Having played alongside Ziyech in the Netherlands, Mokhtar told football.london: “He has the characteristics to be a captain.
“He is a leader. If things are not going well, he tries to lead and show what he’s got and to make the team better.
“You have to win his trust. If you are an honest guy with him, he will give you all of him. And he wants to tell you the truth.
“Especially with the media, sometimes if you are telling something that’s not true about him, he will remember that and keep that in his mind and his heart. He’s not a boy who forgets things quickly. If you fly straight with him, you will see that he’s a very nice guy.”
Mokhtar is also eager to point out that, despite his reputation at times, Ziyech is a bubbly character who should slot seamlessly into a star-studded squad at Chelsea.

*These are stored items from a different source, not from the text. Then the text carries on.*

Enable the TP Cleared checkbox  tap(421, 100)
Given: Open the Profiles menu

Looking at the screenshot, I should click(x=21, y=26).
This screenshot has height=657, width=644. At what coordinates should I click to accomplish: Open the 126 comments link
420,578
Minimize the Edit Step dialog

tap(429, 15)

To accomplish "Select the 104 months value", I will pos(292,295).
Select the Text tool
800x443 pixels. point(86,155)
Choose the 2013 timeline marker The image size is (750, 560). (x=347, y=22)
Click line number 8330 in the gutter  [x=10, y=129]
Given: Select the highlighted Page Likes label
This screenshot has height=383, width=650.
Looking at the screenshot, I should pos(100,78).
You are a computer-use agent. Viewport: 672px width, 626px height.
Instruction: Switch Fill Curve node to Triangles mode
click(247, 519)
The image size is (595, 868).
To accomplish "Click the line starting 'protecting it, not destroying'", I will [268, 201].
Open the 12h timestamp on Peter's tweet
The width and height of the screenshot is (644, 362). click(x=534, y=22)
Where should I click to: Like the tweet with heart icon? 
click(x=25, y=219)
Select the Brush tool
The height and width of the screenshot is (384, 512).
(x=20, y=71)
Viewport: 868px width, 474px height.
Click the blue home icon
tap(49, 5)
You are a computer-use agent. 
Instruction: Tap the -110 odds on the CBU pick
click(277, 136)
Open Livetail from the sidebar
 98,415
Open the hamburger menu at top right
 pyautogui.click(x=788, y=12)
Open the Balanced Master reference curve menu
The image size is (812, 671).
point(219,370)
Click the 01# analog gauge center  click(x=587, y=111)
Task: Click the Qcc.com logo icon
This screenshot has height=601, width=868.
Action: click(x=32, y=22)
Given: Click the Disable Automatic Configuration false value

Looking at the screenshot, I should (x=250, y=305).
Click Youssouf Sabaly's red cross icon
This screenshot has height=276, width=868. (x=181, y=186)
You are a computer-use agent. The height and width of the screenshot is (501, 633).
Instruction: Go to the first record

He added: “He likes to make jokes.
“He likes to do both [jokes and pranks]. He used to do things like put Vaseline in your shoes, and we had a locker in the dressing room, and he’d put Vaseline on the handle or put water inside the locker so when you opened it you’d get wet. Those kinds of things. Funny things.”
Another former colleague, ex-Heerenveen star Jukka Raitala, has echoed those sentiments when discussing the qualities that he saw in a forward always destined to reach the top.
He said: “His body language could maybe show he was arrogant, which he wasn’t.
“Maybe his behaviour, because he was so confident, which I admired a lot, maybe that irritated some guys. He was very good with the ball; he liked to dribble and stuff like that.
“Sometimes you think a football player needs to be big and strong and stuff like that, but he wasn’t strong, so he used his other qualities. I don’t remember him struggling in like tackling situations. He was just so quick with the ball, and quick in his head that he was already in front of the opponent.”
“It was nice to watch him play, he was never stressed.
“Even though he was playing well, bigger clubs were interested, and I felt like sometimes a player could become nervous like, ‘OK bigger teams want me’ and stuff like that, but I felt like when it was time to play football he was performing well.
“In his head, he was never busy with other stuff, and that’s one of the reasons why he is now where he is. He can plug the things [distractions] from his head.”